Gli Stati Uniti sono "pronti a offrire assistenza in questo momento difficile" a Iran e Pakistan colpiti dal terremoto. Così si esprime in una nota il segretario di Stato Usa John Kerry rendendo esplicita l'offerta di aiuto statunitense e presentando le sue "più profonde condoglianze" alle "famiglie delle vittime, ai feriti e alle comunità che hanno subito danni alle loro case e alle loro proprietà" nel sisma di ieri. Per certi versi un atto dovuto ma che giunge quanto mai opportuno in questa fase di tensioni crescenti tra i due paesi.

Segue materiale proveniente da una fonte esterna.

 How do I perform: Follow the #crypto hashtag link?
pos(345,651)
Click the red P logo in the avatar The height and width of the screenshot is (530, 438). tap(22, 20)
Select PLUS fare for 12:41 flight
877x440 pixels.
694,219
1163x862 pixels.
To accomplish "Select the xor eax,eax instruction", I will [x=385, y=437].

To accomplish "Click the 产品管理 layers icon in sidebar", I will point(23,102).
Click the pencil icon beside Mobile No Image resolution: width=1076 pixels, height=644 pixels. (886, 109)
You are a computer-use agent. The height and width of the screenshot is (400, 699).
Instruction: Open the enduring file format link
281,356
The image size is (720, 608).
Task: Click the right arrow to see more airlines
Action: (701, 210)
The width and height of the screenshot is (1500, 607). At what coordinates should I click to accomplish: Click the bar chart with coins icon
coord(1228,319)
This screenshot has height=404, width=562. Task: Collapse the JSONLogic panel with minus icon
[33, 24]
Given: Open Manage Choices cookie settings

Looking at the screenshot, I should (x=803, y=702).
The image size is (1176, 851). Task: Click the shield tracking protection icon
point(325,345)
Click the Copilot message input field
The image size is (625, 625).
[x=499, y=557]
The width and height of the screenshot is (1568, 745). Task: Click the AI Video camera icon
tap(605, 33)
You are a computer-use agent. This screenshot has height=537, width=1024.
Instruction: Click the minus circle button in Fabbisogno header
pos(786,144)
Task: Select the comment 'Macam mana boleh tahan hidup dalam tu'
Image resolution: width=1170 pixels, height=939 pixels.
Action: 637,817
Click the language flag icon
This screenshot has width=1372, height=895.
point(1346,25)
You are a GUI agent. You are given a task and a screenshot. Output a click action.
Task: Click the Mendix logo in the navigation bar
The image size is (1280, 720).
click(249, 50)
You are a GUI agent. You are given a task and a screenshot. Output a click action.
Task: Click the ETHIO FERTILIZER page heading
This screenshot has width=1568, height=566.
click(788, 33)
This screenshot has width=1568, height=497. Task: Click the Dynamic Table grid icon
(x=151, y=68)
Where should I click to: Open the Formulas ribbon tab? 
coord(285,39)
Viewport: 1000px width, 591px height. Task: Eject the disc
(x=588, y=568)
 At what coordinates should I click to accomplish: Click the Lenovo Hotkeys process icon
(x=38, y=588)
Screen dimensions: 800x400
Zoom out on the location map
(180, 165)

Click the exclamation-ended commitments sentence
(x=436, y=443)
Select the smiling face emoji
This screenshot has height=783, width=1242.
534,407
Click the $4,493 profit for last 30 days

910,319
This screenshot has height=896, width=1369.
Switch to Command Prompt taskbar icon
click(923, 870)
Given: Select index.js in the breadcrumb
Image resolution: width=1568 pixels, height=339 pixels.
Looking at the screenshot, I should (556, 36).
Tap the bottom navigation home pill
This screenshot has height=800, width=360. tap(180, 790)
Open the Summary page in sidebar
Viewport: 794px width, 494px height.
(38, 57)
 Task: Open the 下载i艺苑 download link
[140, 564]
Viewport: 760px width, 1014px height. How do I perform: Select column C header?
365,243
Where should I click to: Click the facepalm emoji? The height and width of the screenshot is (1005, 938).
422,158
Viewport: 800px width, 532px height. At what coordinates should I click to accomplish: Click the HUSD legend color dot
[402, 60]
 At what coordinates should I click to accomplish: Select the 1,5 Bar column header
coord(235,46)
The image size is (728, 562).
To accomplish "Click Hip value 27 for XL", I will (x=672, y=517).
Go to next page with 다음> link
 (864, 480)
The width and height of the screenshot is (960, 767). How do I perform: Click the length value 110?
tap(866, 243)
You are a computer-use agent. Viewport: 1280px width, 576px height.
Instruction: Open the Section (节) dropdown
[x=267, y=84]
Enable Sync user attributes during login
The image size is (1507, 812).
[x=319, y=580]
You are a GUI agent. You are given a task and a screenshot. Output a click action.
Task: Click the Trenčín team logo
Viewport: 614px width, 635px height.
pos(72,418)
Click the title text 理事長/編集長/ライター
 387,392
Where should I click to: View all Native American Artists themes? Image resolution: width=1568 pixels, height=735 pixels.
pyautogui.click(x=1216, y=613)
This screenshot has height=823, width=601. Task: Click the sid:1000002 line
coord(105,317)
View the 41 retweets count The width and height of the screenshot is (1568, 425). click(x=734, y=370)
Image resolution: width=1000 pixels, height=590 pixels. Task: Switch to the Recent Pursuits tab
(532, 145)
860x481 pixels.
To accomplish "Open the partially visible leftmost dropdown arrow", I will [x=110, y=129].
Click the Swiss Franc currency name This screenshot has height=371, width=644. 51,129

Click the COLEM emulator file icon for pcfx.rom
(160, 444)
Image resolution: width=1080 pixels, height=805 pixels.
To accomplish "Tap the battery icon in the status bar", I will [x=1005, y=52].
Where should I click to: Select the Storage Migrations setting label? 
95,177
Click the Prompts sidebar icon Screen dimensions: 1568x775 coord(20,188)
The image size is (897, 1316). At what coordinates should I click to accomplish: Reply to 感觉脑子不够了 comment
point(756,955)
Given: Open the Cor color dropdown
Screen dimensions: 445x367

Intanto in Iran la situazione resta tanto tragica quanto sconosciuta. I primi bilanci seguiti al potente terremoto che lo scorso 16 aprile ha devastato il sud est del Paese sono già drammatici: fonti locali citate dai siti dell'area parlano di almeno 81 morti e migliaia di edifici crollati. Il regime di Teheran nega invece ogni perdita in vite umane. La città di Hiduch nel sudest dell’Iran “è stata interamente distrutta” dal sisma che ha colpito l’area. Lo scrive il Guardian, citando fonti iraniane. E vittime si registrano anche in Pakistan: 34, secondo le autorità di Islamabad. L'epicentro è stato localizzato a circa 86 km dalla citta' di Khash e 81 km da Saravan, entrambe con oltre 50.000 abitanti, e a 167 km da Iranshahr, che invece ne conta quasi 100.000. Nella zona sono centinaia di migliaia le case costruite con mattoni di fango, secondol'agenzia semi-ufficiale Fars.
Sebbene secondo gli esperti quello di ieri rappresenti il sisma più potente degli ultimi 50 anni, l’Iran è un Paese fortemente sismico e già abituato a fare i conti con le conseguenze devastanti dei terremoti: già nell’agosto scorso 2012 vi era stato un terremoto con 306 morti e circa 4.500 feriti a Tabriz, nel nordovest. Il sisma che nel dicembre 2003 colpì l’antica città di Bam causò tra i 25 mila e i 31 mila morti a seconda delle stime e ancor più tragico fu il terremoto del giugno 1990, ancora una volta nel nord-ovest, che fece circa 37 mila vittime e più di 100 mila feriti nelle province di Gilan e Zanjan.